Digitalizzazione e mondo del lavoro

Formazione per il lavoro 

di Mauro Dell'Ambrogio, Opinione Liberale 18 novembre 2016

La digitalizzazione sta rapidamente e profondamente cambiando il mondo del lavoro. La formazione dovrà rispondere con prontezza alle nuove esigenze. Un approfondimento su queste tendenze è essenziale per comprendere alcune delle maggiori trasformazioni che influenzeranno lo sviluppo economico nei prossimi decenni. Uno sguardo internazionale, federale e cantonale, corredato da un dibattito tra i giovani protagonisti del Ticino del futuro, animerà la terza «Giornata dell’economia» in programma venerdì 25 novembre, di cui sarà ospite anche Mauro Dell’Ambrogio.

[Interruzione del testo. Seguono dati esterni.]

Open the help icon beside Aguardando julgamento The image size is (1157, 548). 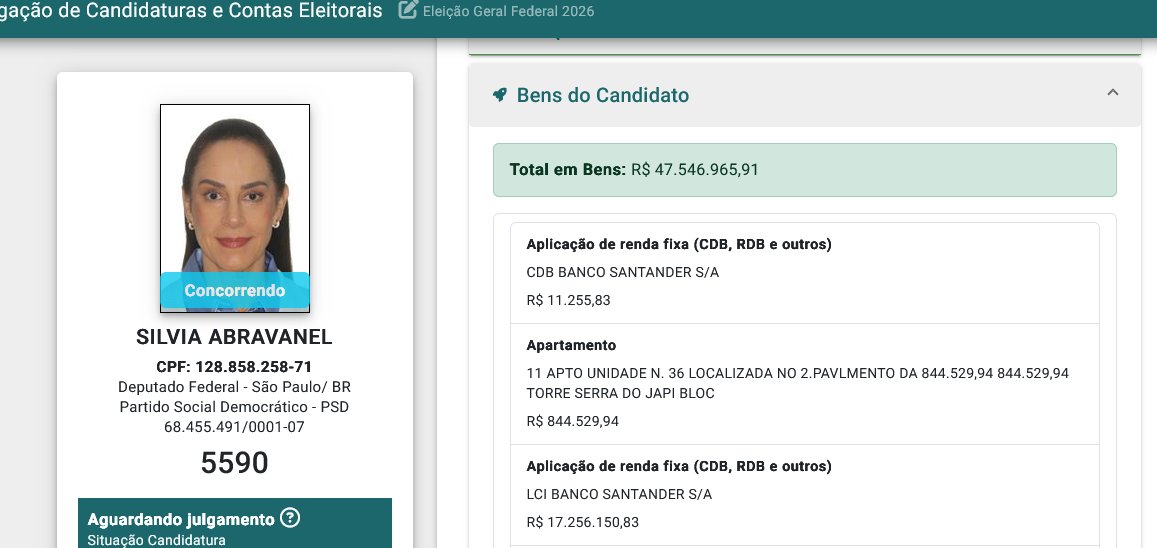click(x=291, y=518)
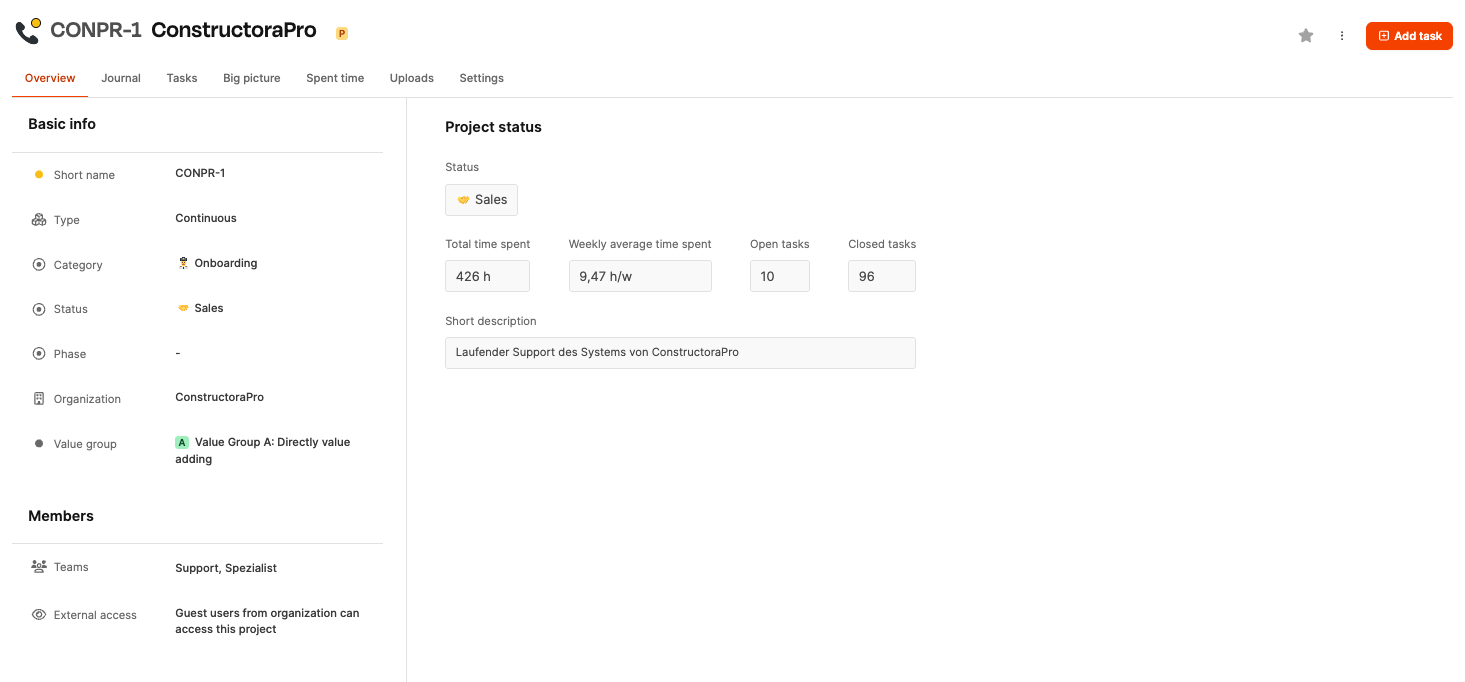This screenshot has height=682, width=1465.
Task: Click the Short description text field
Action: [x=680, y=353]
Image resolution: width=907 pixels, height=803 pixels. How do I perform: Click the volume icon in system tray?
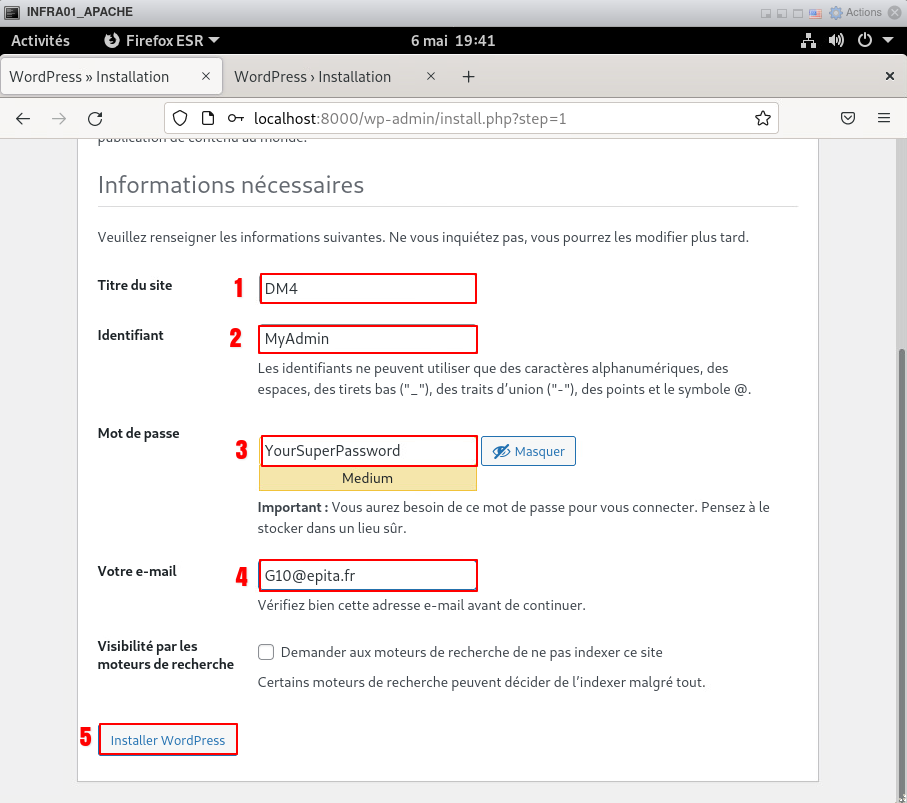(x=837, y=41)
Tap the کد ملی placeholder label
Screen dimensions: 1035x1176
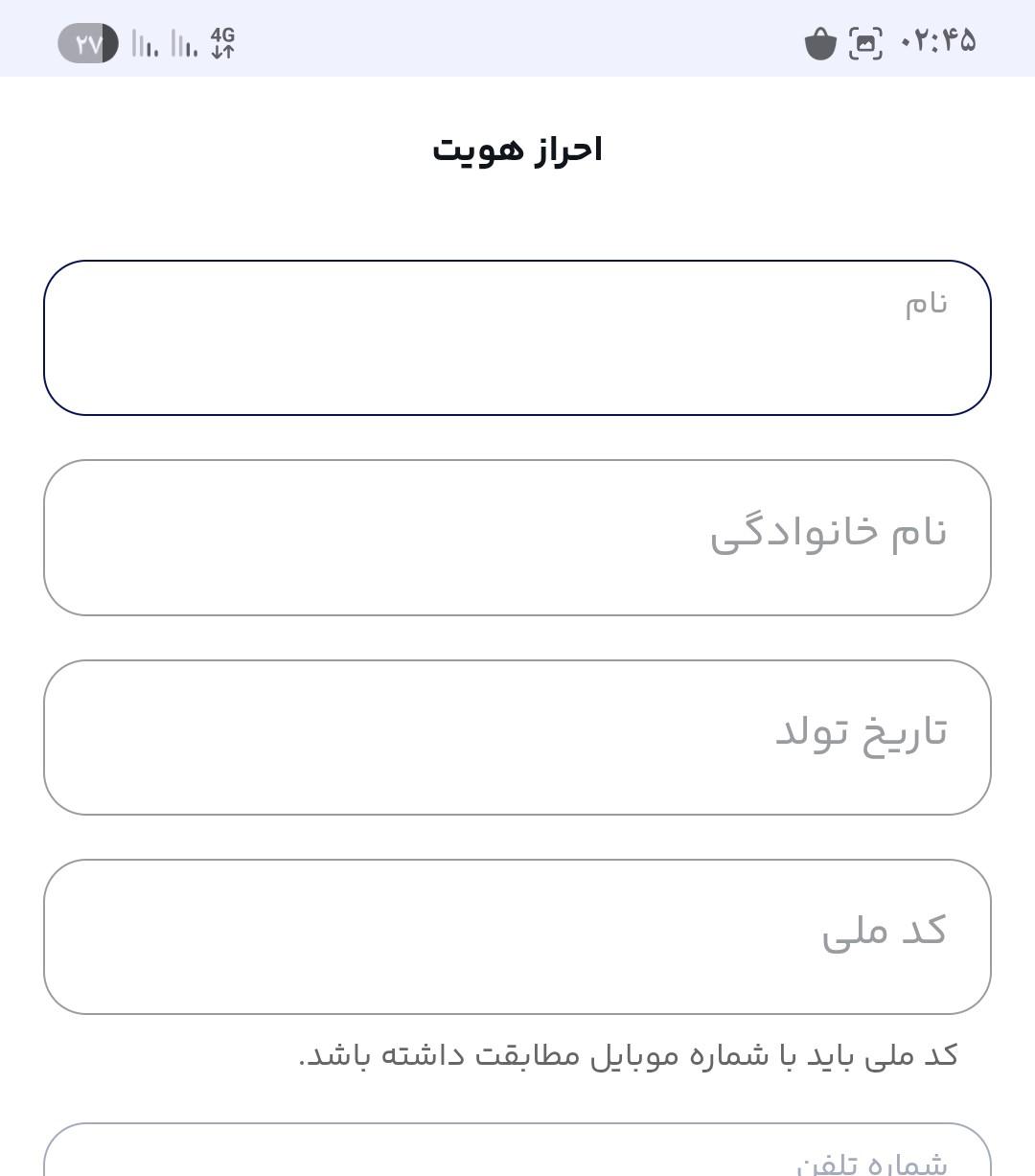pos(883,929)
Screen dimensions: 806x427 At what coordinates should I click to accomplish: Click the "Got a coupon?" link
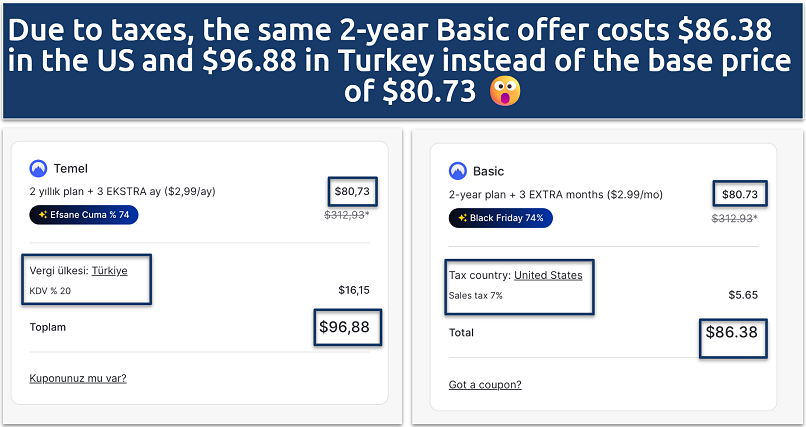click(x=485, y=384)
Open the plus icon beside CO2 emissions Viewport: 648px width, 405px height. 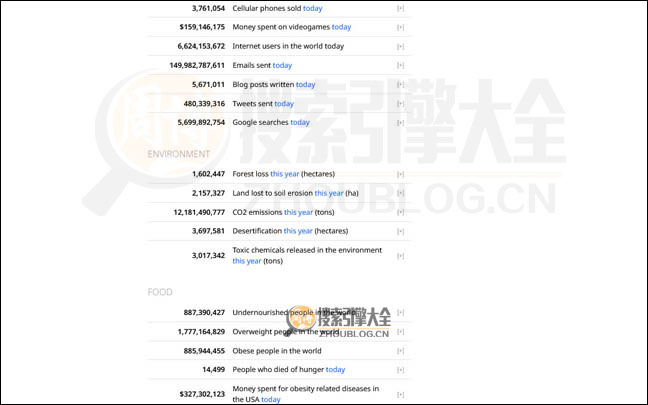[x=401, y=212]
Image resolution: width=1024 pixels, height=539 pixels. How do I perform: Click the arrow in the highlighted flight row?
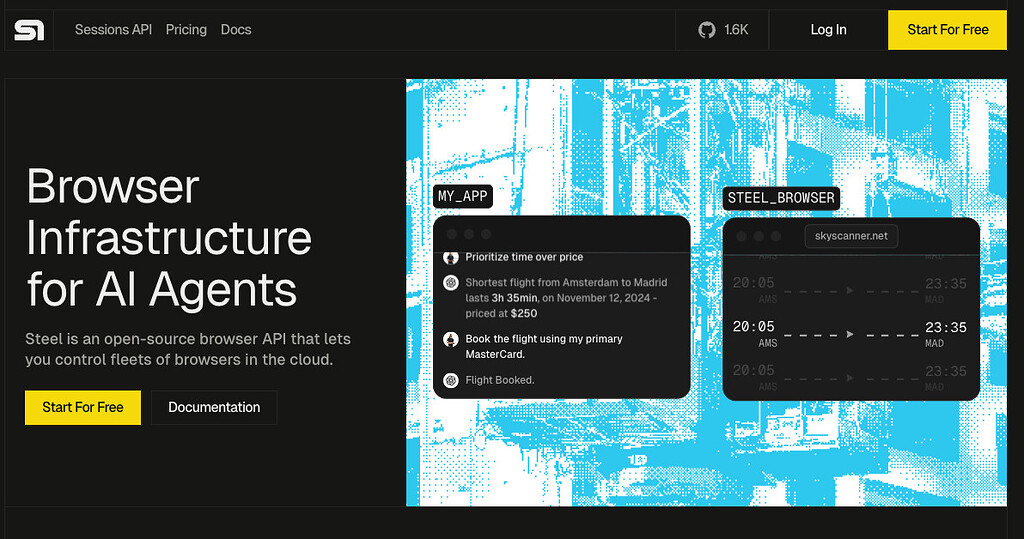pyautogui.click(x=850, y=334)
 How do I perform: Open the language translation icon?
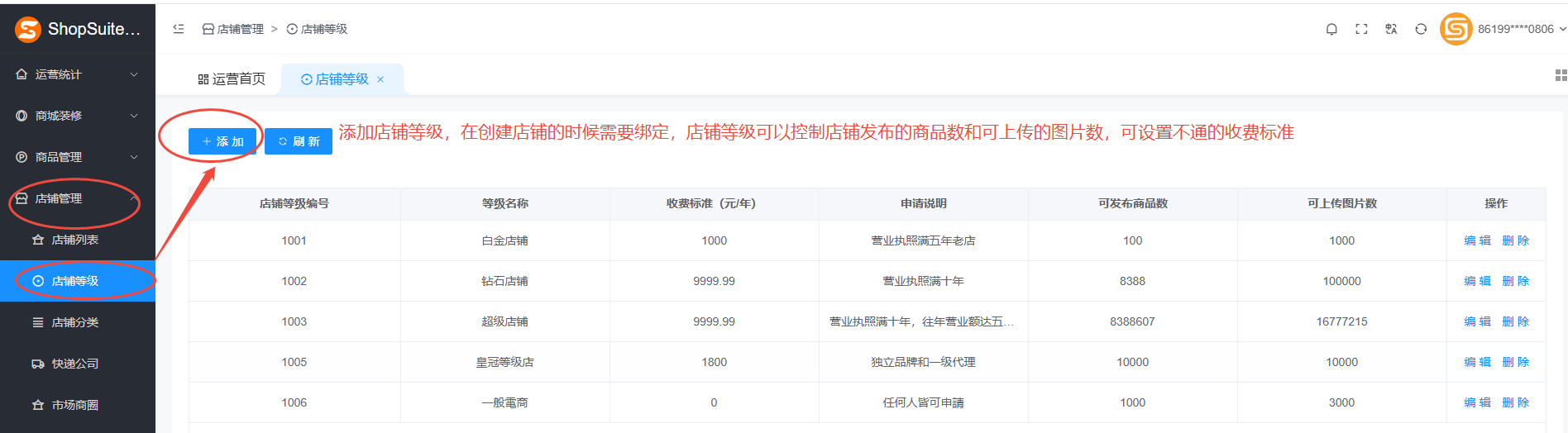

60’000 imprese in Svizzera formano apprendisti. Dei 94’500 posti offerti quest’anno, 84’500 sono stati occupati e 10’000 rimasti vacanti. Più aleatori da censire, circa 13’000 giovani non hanno trovato un apprendistato. Posti restano liberi nelle professioni industriali e artigianali. In quelle impiegatizie sono piuttosto i giovani a cercare e non trovare. Domanda e offerta non combaciano un po’ anche per requisiti eccessivi da parte di datori di lavoro o scarsa mobilità geografica dei giovani. Prolungamenti scolastici pre-tirocinio, creati dai Cantoni per lasciare nessuno in strada, hanno generato posti per insegnanti. Si sospetta che la salvaguardia di questi posti limiti gli sforzi per orientare e collocare subito: tipico effetto perverso di quando lo Stato fa cose utili, ma poi le conserva anche se cambia la realtà. Tutto sommato però il mercato dell’apprendistato in Svizzera funziona e alimenta un eccellente sistema per l’integrazione e contro la disoccupazione.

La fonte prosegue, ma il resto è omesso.